Question

ABCD is a rectangle in which diagonal AC bisects angleA as well as angleC. Show that
(i) ABCD is a square
(ii) diagonal BD bisects angleB as well as angleD.​

Answer 1

Solution :

i) Let ABCD be a rectangle such that diagonal AC bisects ∠A as well as ∠C

i.e.,

∠BAC = ∠DAC and ∠BCA = ∠DCA

Since every rectangle is a parallelogram. Therefore,

AB || DC and AC is transversal = ∠BAC = ∠DCA

But, ∠BAC = ∠DAC

∠DAC = ∠DCA

Thus, in ΔADC, we have

∠DAC = ∠DCA

DC = AD ( Sides opposite to equal angles are equal )

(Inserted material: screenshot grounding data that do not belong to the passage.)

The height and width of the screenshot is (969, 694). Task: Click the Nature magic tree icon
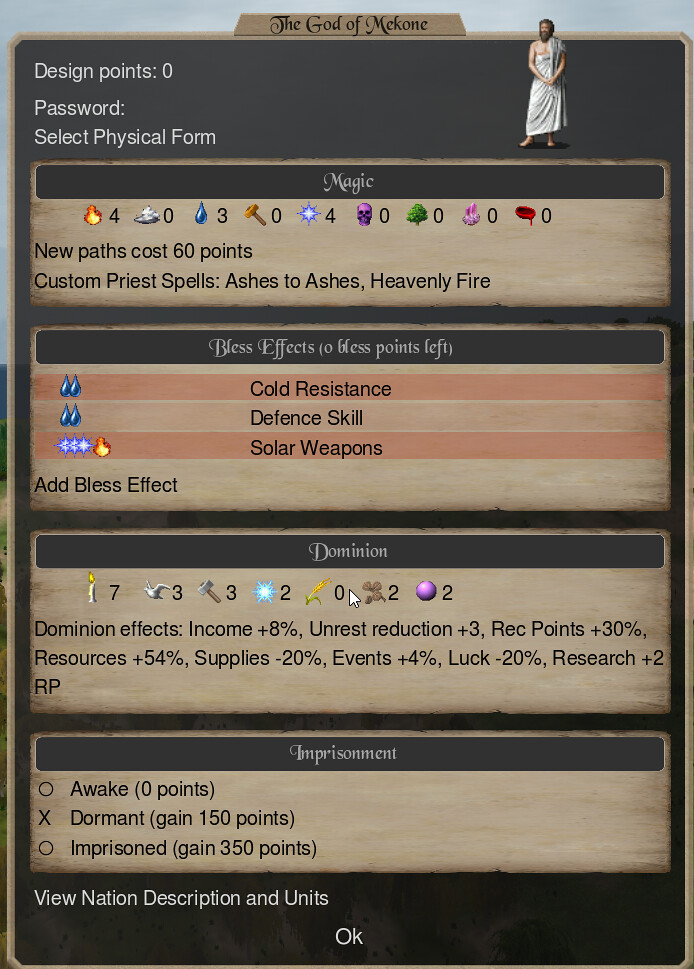(x=417, y=215)
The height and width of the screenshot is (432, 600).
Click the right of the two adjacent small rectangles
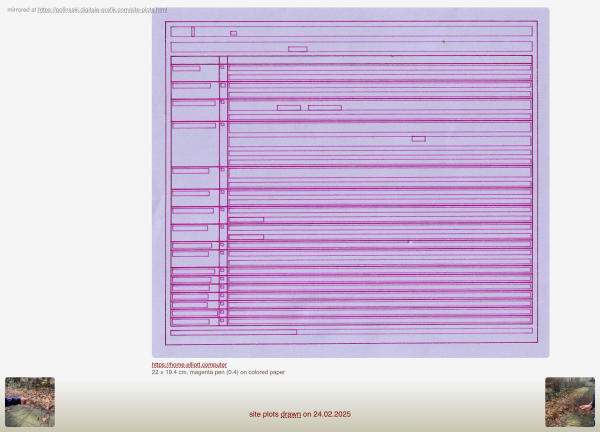pos(324,107)
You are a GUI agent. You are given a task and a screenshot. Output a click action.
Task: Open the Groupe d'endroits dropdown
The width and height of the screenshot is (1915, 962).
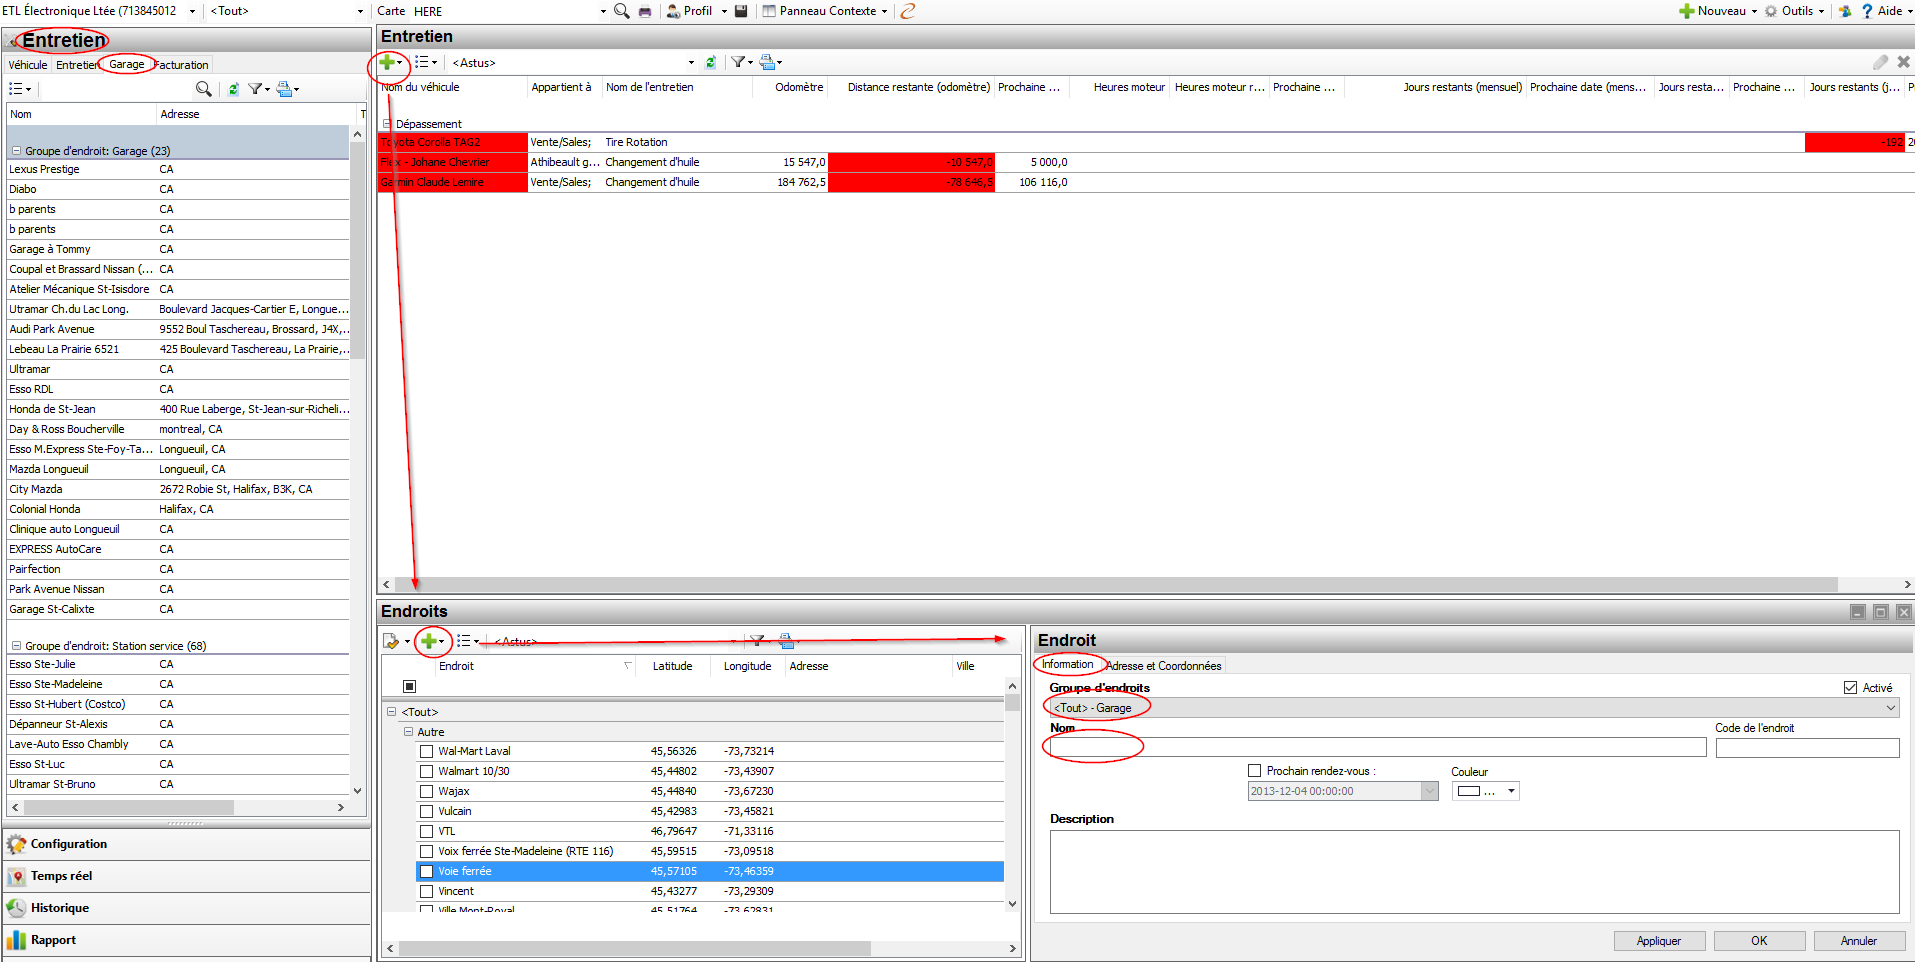[1890, 708]
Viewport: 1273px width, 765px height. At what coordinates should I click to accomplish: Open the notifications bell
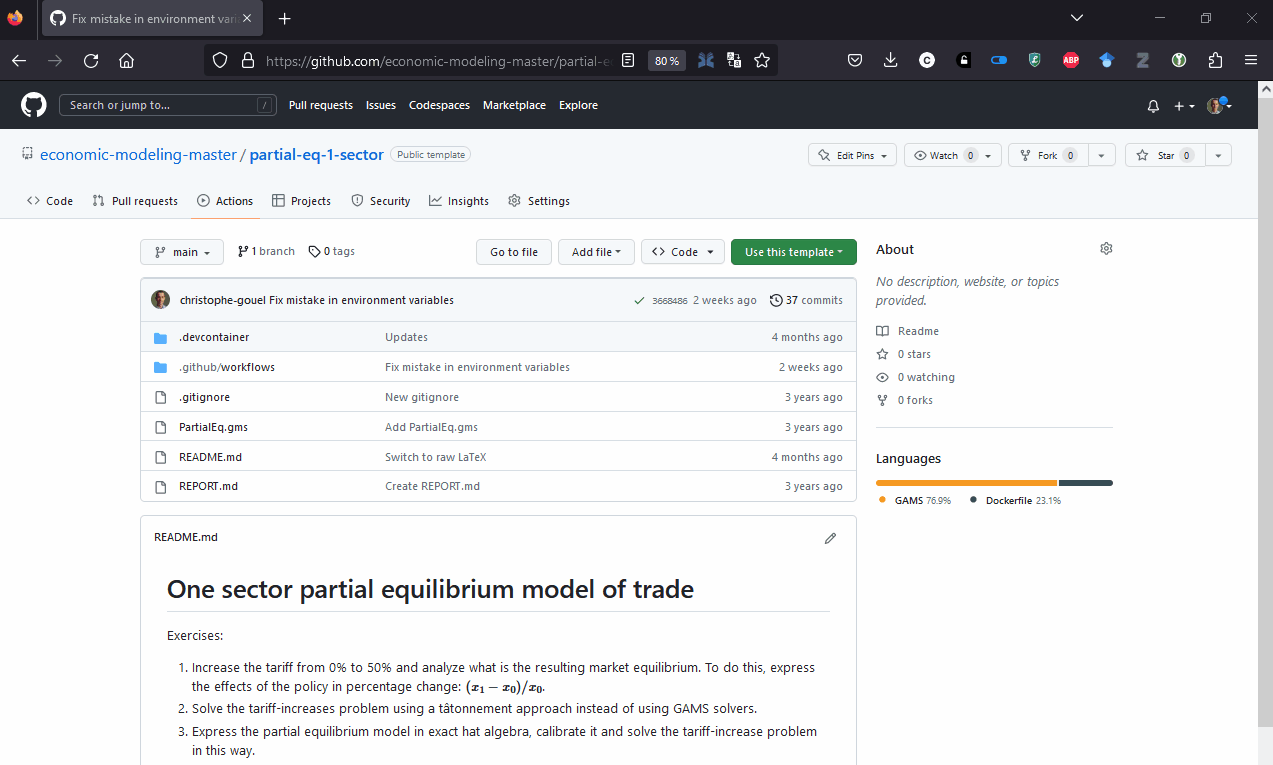tap(1153, 106)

But, DC = AB and AD = BC ( ABCD is a rectangle )

AB = BC = CD = DA

Hence, ABCD is a square.

ii) In Δ's BAD and BCD, we have

BA = CD

BC = AD

and, BD = BD [Common]

So, by SSS congruence criterion, we have

ΔBAD = ΔBCD

∠ABD = ∠BCD and ∠ADB = ∠CDB

BD bisects ∠B as well as ∠D.